The Princess and The Warrior
Release Date: 2001
Music from this album has been used in 2 trailer(s). Click to view which ones!
|1.||"You Can't Find Peace"||5:02|
|3.||"Fly With Me"||4:44|
|6.||"Just Another Day"||6:51|
|Total Album Time:||69:28|
|by SoundtrackNet Staff (RG)
on June 25th, 2001
Does a movie centered on a woebegone "princess" in a psychiatric ward, and a "warrior" lost in his own depressed penetralia mentis share any similarities to its soundtrack? Like Detritus, the themes in The Princess and the Warrior, as well as in the soundtrack, seem to lose focus as it progresses. While I was certainly enraptured by the movie's visual imagery, and cinematographic work I was slowly lulled into a disappointing ending where complex characters and storylines fall apart into nothing more than two peoples quest for salvation and release from their own misguided existences. Albeit we see an interesting web of similarity between two seemingly disparate characters, the movie ends with an epiphany that caught me asking, "Was it worth the time I spent in the theatre to see these characters figure themselves out?"

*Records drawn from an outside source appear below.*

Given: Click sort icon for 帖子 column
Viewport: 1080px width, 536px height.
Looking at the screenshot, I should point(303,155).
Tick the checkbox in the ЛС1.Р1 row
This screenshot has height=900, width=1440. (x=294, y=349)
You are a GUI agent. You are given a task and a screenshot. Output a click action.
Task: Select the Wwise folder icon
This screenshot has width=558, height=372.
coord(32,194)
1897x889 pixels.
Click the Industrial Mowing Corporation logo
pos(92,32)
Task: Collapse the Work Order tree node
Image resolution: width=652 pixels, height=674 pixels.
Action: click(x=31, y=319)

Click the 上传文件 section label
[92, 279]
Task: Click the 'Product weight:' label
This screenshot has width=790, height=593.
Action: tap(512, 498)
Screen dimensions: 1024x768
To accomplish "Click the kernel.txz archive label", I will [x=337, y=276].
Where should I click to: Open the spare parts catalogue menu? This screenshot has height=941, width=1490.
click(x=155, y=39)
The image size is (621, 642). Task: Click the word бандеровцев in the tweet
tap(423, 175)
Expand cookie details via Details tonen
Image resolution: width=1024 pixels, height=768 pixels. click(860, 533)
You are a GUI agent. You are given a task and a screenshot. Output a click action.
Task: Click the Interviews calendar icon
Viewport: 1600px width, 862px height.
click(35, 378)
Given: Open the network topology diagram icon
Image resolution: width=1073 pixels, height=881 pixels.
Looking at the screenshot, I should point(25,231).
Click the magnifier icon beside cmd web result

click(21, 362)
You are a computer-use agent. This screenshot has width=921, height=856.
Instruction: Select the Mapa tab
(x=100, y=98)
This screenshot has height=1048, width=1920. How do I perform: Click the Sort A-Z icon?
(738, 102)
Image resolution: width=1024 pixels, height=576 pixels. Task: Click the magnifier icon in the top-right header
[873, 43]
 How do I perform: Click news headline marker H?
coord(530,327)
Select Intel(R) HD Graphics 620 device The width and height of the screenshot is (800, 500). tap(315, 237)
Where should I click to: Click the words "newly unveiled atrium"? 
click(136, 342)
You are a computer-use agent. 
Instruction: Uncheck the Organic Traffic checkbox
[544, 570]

In the soundtrack, a listener will similarly find complex and deeply haunting themes. However, with the amalgam of voice upon music, the focus seems lost. For whatever reason, after the fourth track, I begun to realize that the singing really distracts from the lush themes these composers have rendered. Thankfully, there are a few good electronic tracks at the end that carry the themes without distracting vocals. These last four tracks almost make up for the few "in betweens" I wanted to rush right over.
Now on to the important details. First, the soundtrack yields a pretty clear mental representation of the movie to which it follows. I find it almost dreamlike at parts. To that effect, it is a valiant effort and worthy of merit. The songwriting team (Pale 3) is actually composed of Johnny Klimek, Reinhold Heil and the director of the film Tom Tykwer. You may remember them from the score to Run Lola Run. It appears that Pale 3 conceptualized the score, and then dished out songs to various cast members and lyricists to add their own lyrics. This would explain how the themes are so omnipresent. The vocalists on this CD are actually pretty good in their own right. The theme song, "You Can't Find Peace" features Skin, from Skunk Anasise, and the song "Why Don't You Fly" (my favorite of the vocal pieces) features Franka Potente, the star of the film.
In summation, I would recommend this CD for the fullness of the themes. If you enjoyed the movie, by all means you will find the CD enjoyable. If you are a fan of electronic / ambient work and can tolerate some vocals that might distract from your relaxed state, I would still recommend you try a listen. However, if you are looking for a purely symphonic piece this is a battle you, The Princess and the Warrior will lose. Try a little Chopin.